PRÜFUNGSMASSSTAB DES KAMMERGERICHTS

Die lebhafte Diskussion um den strafrechtlichen Umgang mit den „Klimakleber-Fällen“ fand ihren kleinen Höhepunkt in der Äußerung von Herrn Sandherr, jedenfalls als Zeitungsleser läge die Einordnung der „Letzten Generation“ als kriminelle Vereinigung i.S.d. § 129 StGB nahe. Der Hinweis eines Teilnehmers, dass die Berliner Staatsanwaltschaft die Anwendbarkeit des § 129 StGB auf „Klimakleber“ inzwischen mehrfach geprüft und wegen Fehlens des ungeschriebenen Tatbestandsmerkmals der Erheblichkeit verneint habe, bildete das passende Schlusswort dieser Diskussion und ermöglichte den Übergang zu dem Thema „Prüfungsmaßstab des Kammergerichts“. Konkret ging es um die Frage, inwiefern das Revisionsgericht die Verwerflichkeitsprüfung i.R.v. § 240 StGB durchführen kann bzw. darf und wie hier Rechts- und Tatsachenfragen zu unterschieden sind. Herr Sandherr ließ durchblicken, dass die Meinungen hierzu auch in seinem Senat auseinandergehen. Er selber tendiere jedoch dazu, die Verwerflichkeitsprüfung als eine Rechtsfrage einzuordnen, die vollumfänglich überprüft werden kann.
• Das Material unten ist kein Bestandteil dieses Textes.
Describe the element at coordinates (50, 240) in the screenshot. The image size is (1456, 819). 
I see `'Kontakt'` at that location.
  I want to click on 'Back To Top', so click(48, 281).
„DAS RASEN ALLEIN IST NICHT STRAFBAR“

Den zweiten strafrechtlichen Themenschwerpunkt von Herrn Sandherr bildeten zwei sogenannte Raser-Fälle, die jüngst in seinem Senat entschieden wurden. In beiden Fällen ging es um die Frage, unter welchen Voraussetzungen sogenannte Alleinrennen (quasi ein Rennen gegen sich selbst) von § 315d StGB erfasst werden.

„Im konkreten Fall beschrieben die Urteilsgründe des Amtsgerichts nicht das Fahrverhalten des Angeklagten, sondern das Fahrverhalten des den Angeklagten verfolgenden Polizeifahrzeugs“

In seiner jüngsten Entscheidung vom 1. März 2024 (3 ORs 16/24) gibt das Kammergericht eine präzise Gebrauchsanweisung an die Hand, um den Lebenssachverhalt „Alleinrennen“ revisionsfest unter § 315d StGB zu fassen, und betont, dass Urteilsfeststellungen unbedingt Schilderungen zur Fahrweise des Angeklagten enthalten müssen. Hierfür genügt es zum Beispiel nicht, allein das Fahrverhalten des Polizeifahrzeugs zu schildern – gleich wie detailliert diese Schilderung ist. Im konkreten Fall beschrieben die Urteilsgründe des Amtsgerichts in weiten Teilen nicht das Fahrverhalten des Angeklagten, sondern das Fahrverhalten des den Angeklagten verfolgenden Polizeifahrzeugs. Da es dem Kammergericht als Revisionsgericht versperrt ist, daraus zu erschließen, welches tatsächliche Verhalten des Angeklagten aus der Fahrweise des Polizeifahrzeugs abgeleitet werden kann (das Amtsgericht hätte dies freilich tun können und müssen), war das Urteil aufzuheben und die Sache an eine andere Abteilung des Amtsgerichts zur neuen Verhandlung und Entscheidung zurückzuverweisen.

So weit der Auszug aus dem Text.